We are a data processor of Customer Data, which is controlled by you, our customers. You are responsible for complying with all privacy laws and regulations applicable to you as a user of the FloQast Service and controller of your own Customer Data. We have no direct relationship with the individuals whose personal data we process as part of Customer Data. We acknowledge that the individuals have the right to access their personal information. An individual who seeks access, or who seeks to correct, amend, or delete inaccurate data, should direct his query to you, our customer (the data controller). If requested to remove the data, we will respond to the individual within reasonable timeframe and direct the request to our customer.
Upon request we will provide you with information about whether we hold any of your personal information in Administrative and Personal Data or Billing Data.
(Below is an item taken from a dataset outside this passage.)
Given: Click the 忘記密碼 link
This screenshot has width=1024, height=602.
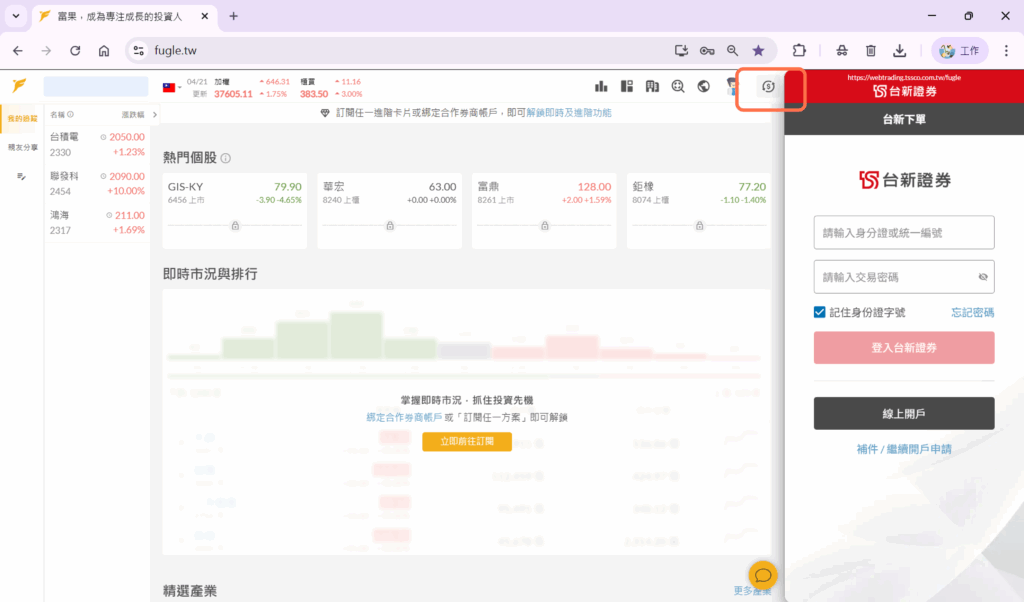Looking at the screenshot, I should [972, 312].
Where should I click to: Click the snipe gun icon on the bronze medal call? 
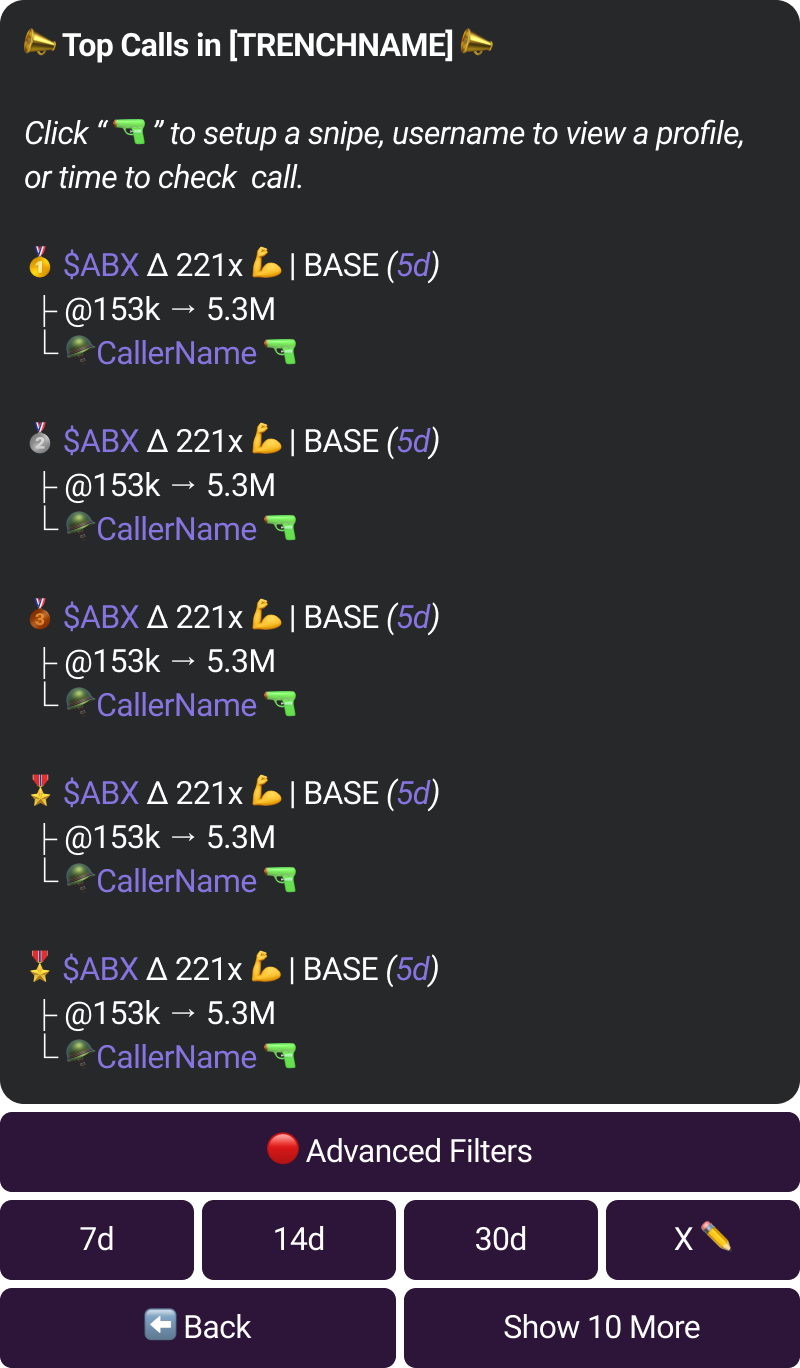pyautogui.click(x=280, y=705)
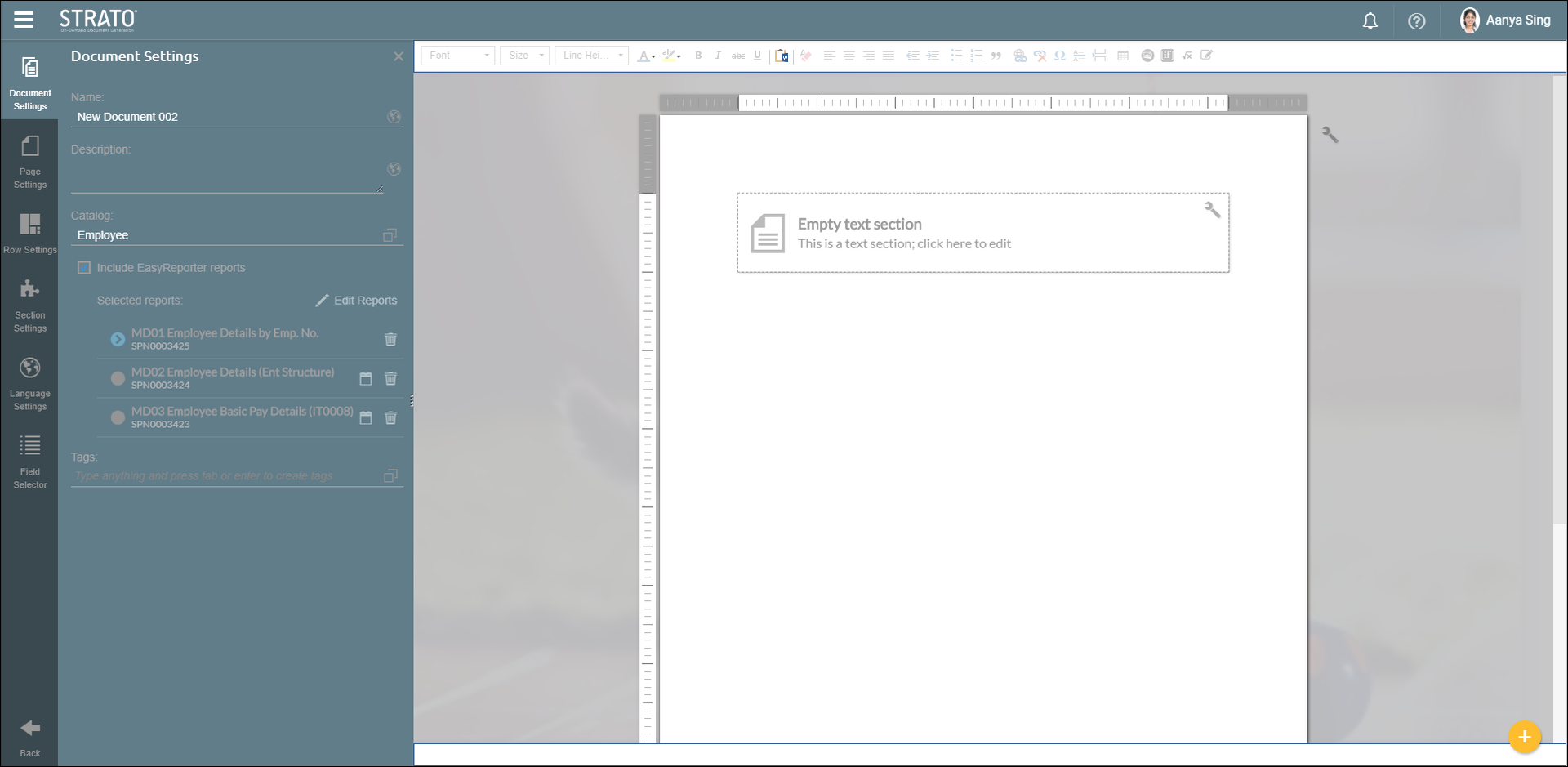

If you want to edit and/or change any Administrative or Personal Data or Billing Data (other than Customer ID or user ID, which cannot be changed without creating a new account and/or new user) you can do so at any time by using your Customer ID, user ID, and password to access your account. Please contact email@example.com for further instructions about deleting or deactivating your FloQast account.
You can opt out from our marketing messages by clicking on the “unsubscribe” link included in them or by contacting your FloQast account executive. Such opt out will not extend to transactional or relationship messages
If you are based within the EEA or another jurisdiction with similar data protection laws, in certain circumstances you have the following rights: to be told how your information is used and obtain access to your information; to have your information rectified or erased or place restrictions on processing your information; to object to the processing of your information (e.g. for direct marketing purposes); to have the information you provided on an automated basis returned to you in a structured, commonly used and machine-readable format, or sent directly to another company, where technically feasible (“data portability”); where the processing of your information is based on your consent, the right to withdraw that consent subject to legal or contractual restrictions; to object to any decisions based on the automated processing of your personal data, including profiling; and to file a complaint with the applicable supervisory authority responsible for data protection matters.
We may update this policy to reflect changes to our information practices. If we make any material changes, we will notify you by email (sent to the email address of your FloQast subscription representative on record with us), by notice posted to our publicly accessible website (www.floqast.com) or by a notice posted in the FloQast Services prior to the change becoming effective. We encourage you to periodically review this page for the latest information about our privacy practices.